- _YOUR GOAL_
Set down precisely the lines from the line with "The width and" through the end of the material, inclusive, and no pictures.

■ ■ ■

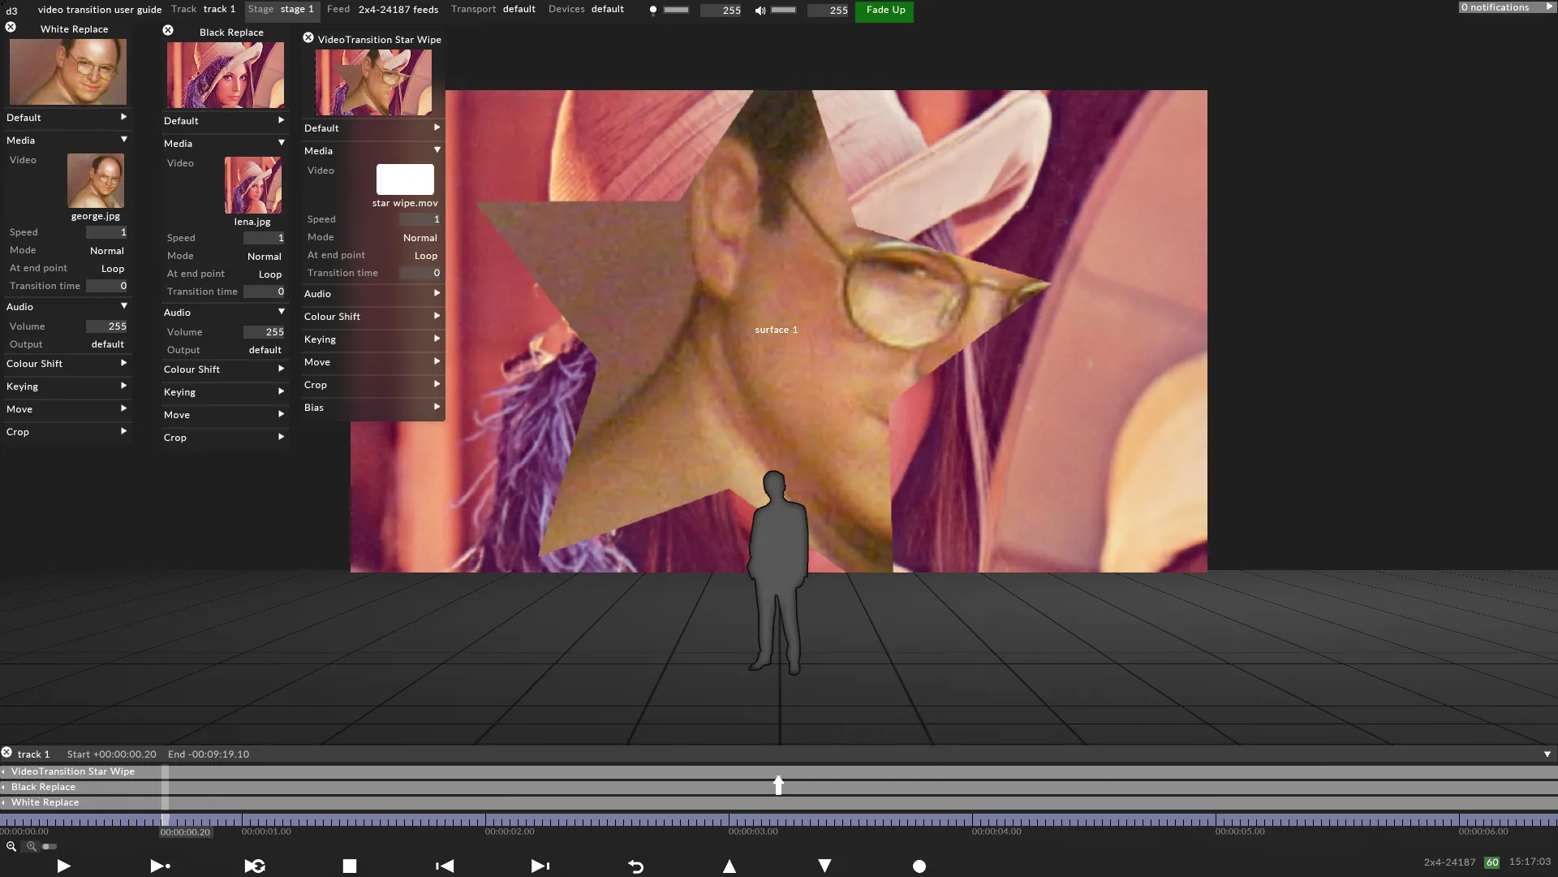Screen dimensions: 1558x877
Task: Click the stop button in transport
Action: [x=350, y=865]
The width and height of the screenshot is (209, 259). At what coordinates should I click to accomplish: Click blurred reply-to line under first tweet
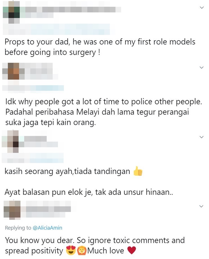(56, 29)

■ ■ ■

- _TASK OUTPUT_
The width and height of the screenshot is (209, 259). At what coordinates should I click to accomplish: Click blurred reply-to line under first tweet
(56, 29)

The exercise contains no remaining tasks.